Motion picture visuals worldwide underwent a transformation with the emergence of the popular styles of Art Deco and Art Moderne. Art Deco held sway during the 1920s and early 1930s; its appearance relying on the bold shape, suggesting the luxurious and ‘chic’. Art Moderne (the mid 1930s to the early 1940s) represented the ‘streamlined’ look, less organic and suggesting a mechanized yet elegant future. The styles are similar and the terms are often used interchangeably. Both styles changed the look of live action musicals, melodramas and comedies, and the occasional cartoon.
LA JOIE DE VIVRE (1934)
The financial half of the team was Hector Hoppin, from the US; the artistic half, Anthony Gross (1905-1984), an English painter settled in Paris. Together, they formed the small studio Animat in 1932, and had produced two films before getting to this one. LA JOIE DE VIVRE was based on a series of etchings by Gross, and was called a “cine-ballet” in some promotions; an exercise in wedding the arts of dance and animation. The film is an odyssey in high Art Moderne style, a tribute to a glorious Tomorrowland, with angular electrical wires and curvy streamlined trains serving as visual motifs.
The film became a favorite in “art houses” that normally shunned mere “cartoons”. Even though it was misunderstood by some American animators as “crude” (as cited by Shamus Culhane), Gross saw effects in Disney’s FANTASIA as influenced by this film, and I’d be the last to doubt that.
THE FOX HUNT (1936)
Hoppin and Gross’ immediate follow-up, and done in a cozier style remindful of the stylized illustrations in such magazines as VOGUE. The “Shock of the New” is softened, as more traditional settings and situations are interpreted. Some of the music is jaunty jazz of a type heard in US cartoons.
In 1937, Hoppin and Gross started work on what was to be an animated feature, AROUND THE WORLD IN EIGHTY DAYS. Production was interrupted by WWII, and Gross finally finished the project as a short in 1955, then abandoned filmmaking for painting.
PAGE MISS GLORY (1936)
Crossing over to Hollywood, the Leon Schlesinger studio was surprisingly “friendly” to Art Deco inspirations, most consistently in Frank Tashlin’s “books-come-to-life” entries, where the characters are surrounded by strong Deco lettering. It is natural because Tashlin’s own drawing style has the style’s round forms and smooth lines.

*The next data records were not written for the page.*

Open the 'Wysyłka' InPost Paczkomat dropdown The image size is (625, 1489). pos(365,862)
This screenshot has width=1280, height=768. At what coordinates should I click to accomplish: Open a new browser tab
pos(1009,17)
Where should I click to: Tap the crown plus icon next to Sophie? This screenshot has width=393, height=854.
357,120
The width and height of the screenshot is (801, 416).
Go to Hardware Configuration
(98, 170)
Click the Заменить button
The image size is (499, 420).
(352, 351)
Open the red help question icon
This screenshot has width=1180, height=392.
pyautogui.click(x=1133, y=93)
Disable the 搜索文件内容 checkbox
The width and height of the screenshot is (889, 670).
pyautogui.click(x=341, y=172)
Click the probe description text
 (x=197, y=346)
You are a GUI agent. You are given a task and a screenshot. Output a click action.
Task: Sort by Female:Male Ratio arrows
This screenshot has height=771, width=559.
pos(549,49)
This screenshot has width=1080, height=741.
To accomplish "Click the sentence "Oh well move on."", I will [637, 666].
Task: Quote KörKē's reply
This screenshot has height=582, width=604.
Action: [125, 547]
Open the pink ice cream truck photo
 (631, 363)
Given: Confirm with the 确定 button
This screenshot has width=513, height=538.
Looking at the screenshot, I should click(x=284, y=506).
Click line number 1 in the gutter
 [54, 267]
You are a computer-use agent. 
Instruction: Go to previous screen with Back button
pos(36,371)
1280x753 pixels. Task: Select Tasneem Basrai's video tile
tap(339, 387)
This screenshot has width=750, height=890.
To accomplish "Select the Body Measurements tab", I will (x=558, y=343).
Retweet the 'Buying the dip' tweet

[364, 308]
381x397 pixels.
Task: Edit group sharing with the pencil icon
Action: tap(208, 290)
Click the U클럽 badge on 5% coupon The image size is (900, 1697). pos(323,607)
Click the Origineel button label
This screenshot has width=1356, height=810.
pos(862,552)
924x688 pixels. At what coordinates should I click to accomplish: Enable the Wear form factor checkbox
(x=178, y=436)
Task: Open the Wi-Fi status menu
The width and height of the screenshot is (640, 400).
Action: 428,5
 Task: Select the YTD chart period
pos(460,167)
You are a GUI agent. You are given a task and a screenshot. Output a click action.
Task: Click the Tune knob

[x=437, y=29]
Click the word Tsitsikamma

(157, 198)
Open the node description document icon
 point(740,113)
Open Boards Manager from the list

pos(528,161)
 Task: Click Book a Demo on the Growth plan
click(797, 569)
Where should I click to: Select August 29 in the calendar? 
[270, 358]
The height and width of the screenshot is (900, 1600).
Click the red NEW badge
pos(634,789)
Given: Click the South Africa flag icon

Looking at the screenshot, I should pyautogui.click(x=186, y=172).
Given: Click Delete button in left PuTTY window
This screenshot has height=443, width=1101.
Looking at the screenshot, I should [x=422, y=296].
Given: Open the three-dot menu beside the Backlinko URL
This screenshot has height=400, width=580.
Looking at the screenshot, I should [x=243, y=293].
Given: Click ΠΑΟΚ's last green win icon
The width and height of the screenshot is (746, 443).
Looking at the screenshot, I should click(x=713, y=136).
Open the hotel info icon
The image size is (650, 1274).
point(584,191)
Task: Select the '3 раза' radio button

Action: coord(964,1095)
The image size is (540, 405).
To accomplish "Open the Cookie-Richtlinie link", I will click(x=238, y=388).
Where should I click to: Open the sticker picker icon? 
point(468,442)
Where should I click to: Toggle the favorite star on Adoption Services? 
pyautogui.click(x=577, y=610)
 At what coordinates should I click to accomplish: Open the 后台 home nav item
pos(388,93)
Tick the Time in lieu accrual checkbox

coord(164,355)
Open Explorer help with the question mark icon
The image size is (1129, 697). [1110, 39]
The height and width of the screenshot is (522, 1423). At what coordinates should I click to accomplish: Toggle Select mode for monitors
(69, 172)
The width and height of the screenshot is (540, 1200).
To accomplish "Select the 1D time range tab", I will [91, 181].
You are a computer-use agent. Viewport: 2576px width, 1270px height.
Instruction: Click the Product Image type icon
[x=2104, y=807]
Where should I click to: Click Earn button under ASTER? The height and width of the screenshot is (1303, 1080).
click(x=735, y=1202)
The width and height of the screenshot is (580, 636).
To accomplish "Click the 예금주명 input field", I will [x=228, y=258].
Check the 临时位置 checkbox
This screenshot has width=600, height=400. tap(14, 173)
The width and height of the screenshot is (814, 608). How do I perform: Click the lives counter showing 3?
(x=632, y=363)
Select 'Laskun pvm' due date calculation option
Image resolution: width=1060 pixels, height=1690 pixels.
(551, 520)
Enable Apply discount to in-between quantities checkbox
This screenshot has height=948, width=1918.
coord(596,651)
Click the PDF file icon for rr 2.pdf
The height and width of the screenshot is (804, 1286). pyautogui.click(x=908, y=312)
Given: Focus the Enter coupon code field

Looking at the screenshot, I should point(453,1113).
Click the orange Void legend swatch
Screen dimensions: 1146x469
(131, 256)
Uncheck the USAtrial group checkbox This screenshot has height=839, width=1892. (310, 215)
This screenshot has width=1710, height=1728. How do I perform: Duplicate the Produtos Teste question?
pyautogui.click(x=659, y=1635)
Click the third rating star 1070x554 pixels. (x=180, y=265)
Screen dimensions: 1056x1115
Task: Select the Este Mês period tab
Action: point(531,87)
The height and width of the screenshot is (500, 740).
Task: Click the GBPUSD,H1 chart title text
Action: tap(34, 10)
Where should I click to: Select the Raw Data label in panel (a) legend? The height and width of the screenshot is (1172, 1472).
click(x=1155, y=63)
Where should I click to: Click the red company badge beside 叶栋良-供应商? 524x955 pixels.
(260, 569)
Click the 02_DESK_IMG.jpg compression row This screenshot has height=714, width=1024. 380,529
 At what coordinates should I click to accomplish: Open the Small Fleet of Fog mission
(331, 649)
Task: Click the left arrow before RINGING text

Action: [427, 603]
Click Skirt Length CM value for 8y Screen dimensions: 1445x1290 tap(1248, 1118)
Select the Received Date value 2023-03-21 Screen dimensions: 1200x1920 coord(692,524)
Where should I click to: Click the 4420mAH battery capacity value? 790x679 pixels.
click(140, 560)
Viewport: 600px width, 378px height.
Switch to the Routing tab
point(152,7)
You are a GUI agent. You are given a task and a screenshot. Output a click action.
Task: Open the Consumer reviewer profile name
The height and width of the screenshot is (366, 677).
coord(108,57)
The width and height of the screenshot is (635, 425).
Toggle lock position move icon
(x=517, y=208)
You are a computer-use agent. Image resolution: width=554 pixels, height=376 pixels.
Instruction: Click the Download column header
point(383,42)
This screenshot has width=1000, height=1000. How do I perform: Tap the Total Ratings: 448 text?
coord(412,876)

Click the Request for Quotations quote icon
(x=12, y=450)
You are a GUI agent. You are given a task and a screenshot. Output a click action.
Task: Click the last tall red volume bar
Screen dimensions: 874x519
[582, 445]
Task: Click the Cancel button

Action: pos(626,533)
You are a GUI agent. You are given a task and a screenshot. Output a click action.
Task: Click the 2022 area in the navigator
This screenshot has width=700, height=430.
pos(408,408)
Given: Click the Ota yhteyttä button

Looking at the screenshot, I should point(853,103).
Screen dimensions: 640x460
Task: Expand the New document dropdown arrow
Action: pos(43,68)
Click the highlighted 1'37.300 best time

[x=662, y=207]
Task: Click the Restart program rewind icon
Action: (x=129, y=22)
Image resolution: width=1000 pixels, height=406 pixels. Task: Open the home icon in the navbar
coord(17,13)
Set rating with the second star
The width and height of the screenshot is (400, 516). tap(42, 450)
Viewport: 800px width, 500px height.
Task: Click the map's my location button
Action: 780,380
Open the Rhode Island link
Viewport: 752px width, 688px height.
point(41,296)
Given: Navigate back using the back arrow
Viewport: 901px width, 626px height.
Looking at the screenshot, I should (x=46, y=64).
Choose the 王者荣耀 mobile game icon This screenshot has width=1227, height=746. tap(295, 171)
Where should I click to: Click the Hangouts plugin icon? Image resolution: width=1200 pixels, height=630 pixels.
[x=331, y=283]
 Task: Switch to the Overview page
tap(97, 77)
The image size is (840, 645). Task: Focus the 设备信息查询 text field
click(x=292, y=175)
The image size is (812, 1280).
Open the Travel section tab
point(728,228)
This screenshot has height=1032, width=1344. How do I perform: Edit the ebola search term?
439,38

However, the best known of WB’s Deco/Moderne cartoons was directed without great love by “Tex” Avery (so he said). PAGE MISS GLORY was based on the designs of Leadora Congdon, an artist from Chicago. The hope was to develop a new, more sophisticated approach, an impressive goal for its time. The cartoon has the whimsical wit and drawing of period cocktail paraphernalia. Its styling is “rationalized” as the dream of a very traditional Li’l Abner type (named Abner). Unlike the future-friendly LA JOIE DE VIVRE, PAGE MISS GLORY’s designs represent an alien and ultimately dangerous environment.
LEARN POLIKENESS (1938)
The “foreignness” of the style is personified in this Max Fleischer Popeye entry. The sleek Professor Bluteau’s office, introduced in one of Fleischer’s eye-popping stereoptical pans, is a striking and elegant Moderne layout, used only to mask the professor’s personal slovenliness, lechery and brutality. This is contrasted with the gauche but “honest” American heroes lured into his web.